### Extract to read
-------------------------
I am looking for a flexible solution to host my webapplications. Flexible means that it would be sufficient for any kind of project - small website and Reddit-scale giant.
So far, I was thinking this way: I start with shared hosting, then my website get more and more popular so I buy a VPS, then dedicated server, then people finally notice how amazing my idea is and I have to build my own datacenter.
Currently, I am in the stage when I am moving my webapps from several shared hostings to VPS and it got me thinking - is there a better, more comfortable solution? I do not want to move to another hosting, constantly upgrade my hosting plan and still be worrying about performance.
But there is a service like Amazon AWS (and some others), which promise to provide me with comfortable solution to the problem. They say I will be charged only for what I have used and, by enabling auto-scaling, my apps will be growing with (almost) no limits. But most importantly, I would not have to worry about building my own infrastructure etc.
Of course, service like this still requires management, but as far as I am concerned it would be a task to rather small team or even one person. (Right?)
-------------------------
### Records provided
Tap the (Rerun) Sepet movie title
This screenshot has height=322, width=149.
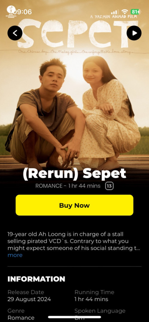(x=75, y=174)
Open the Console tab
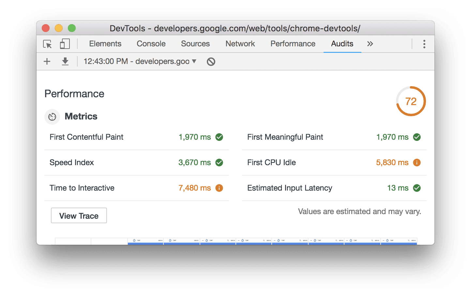Screen dimensions: 471x297 click(x=151, y=43)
-------------------------
### What you need to do
Write out the passage of the post about web hosting between "Currently, I am" and "own infrastructure etc.", inclusive.

### Answer section
Currently, I am in the stage when I am moving my webapps from several shared hostings to VPS and it got me thinking - is there a better, more comfortable solution? I do not want to move to another hosting, constantly upgrade my hosting plan and still be worrying about performance.
But there is a service like Amazon AWS (and some others), which promise to provide me with comfortable solution to the problem. They say I will be charged only for what I have used and, by enabling auto-scaling, my apps will be growing with (almost) no limits. But most importantly, I would not have to worry about building my own infrastructure etc.